Als bij aankoop van onroerend goed gebruik is gemaakt van de NVM koopakte (koopakte woning), dan is in artikel 11 van de NVM koopakte (model 2020) bepaald dat ontbinding van de koopovereenkomst op grond van wanprestatie slechts mogelijk is na voorafgaande ingebrekestelling. Ingevolge artikel 11.1 NVM koopakte kan de koopovereenkomst door middel van een schriftelijke verklaring slechts worden ontbonden, als de nalatige partij – na ingebreke te zijn gesteld – gedurende acht dagen nalatig is of blijft in de nakoming van een of meer van haar uit de koopovereenkomst voortvloeiende verplichtingen.

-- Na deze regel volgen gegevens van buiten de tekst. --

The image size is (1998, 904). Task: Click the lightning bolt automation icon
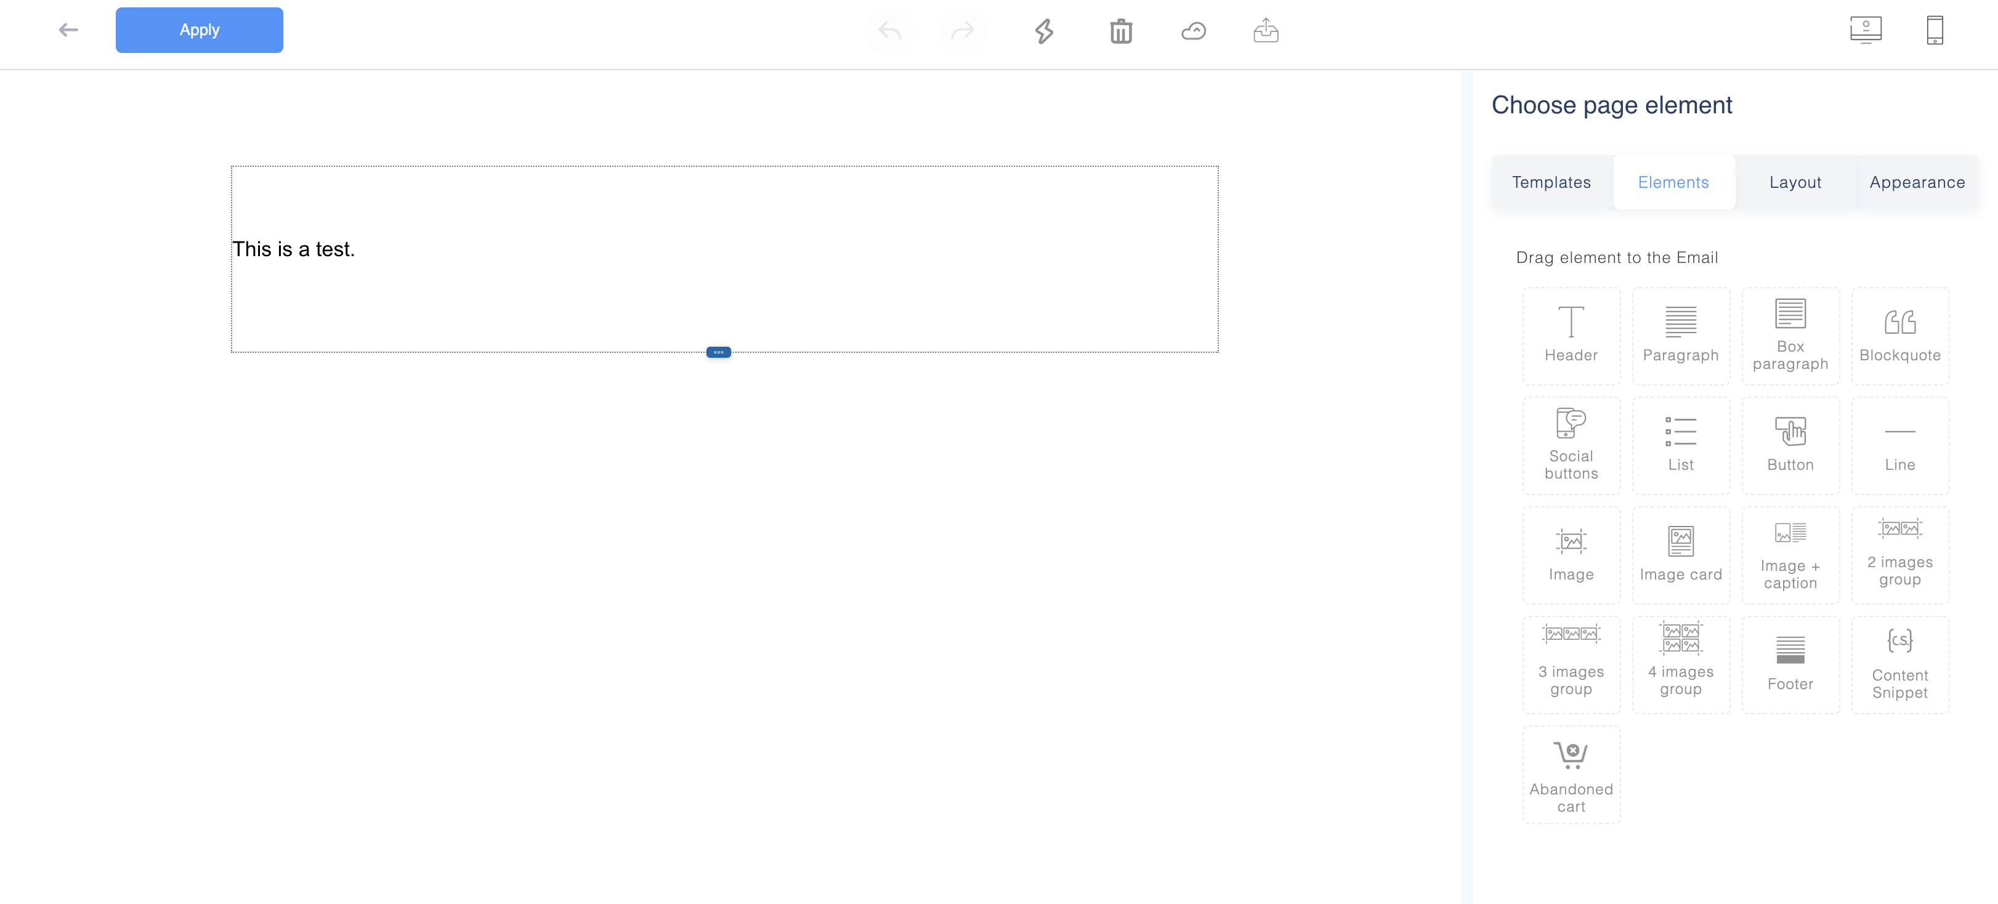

Stel dat een koper de koopsom niet op de overeengekomen datum heeft betaald, dan dient de verkoper de koper een brief te sturen, waarin hij aangeeft dat hij de koper een redelijke termijn geeft om alsnog de koopsom te voldoen. In de NVM koopakte is deze termijn vastgesteld op 8 dagen. Indien de koper niet binnen die termijn de koopovereenkomst nakomt, dan raakt hij in ‘verzuim’ en kan de verkoper de koopovereenkomst buitengerechtelijk ontbinden.

Contractuele boetes NVM koopakte

In het geval van ontbinding van de koopovereenkomst door een tekortkoming van een der partijen maakt op grond van artikel 11.2 NVM koopakte dat er een opeisbare boete van 10% van de koopsom verschuldigd raakt. Dit onverminderd het recht op aanvullende schadevergoeding en vergoeding van kosten van verhaal.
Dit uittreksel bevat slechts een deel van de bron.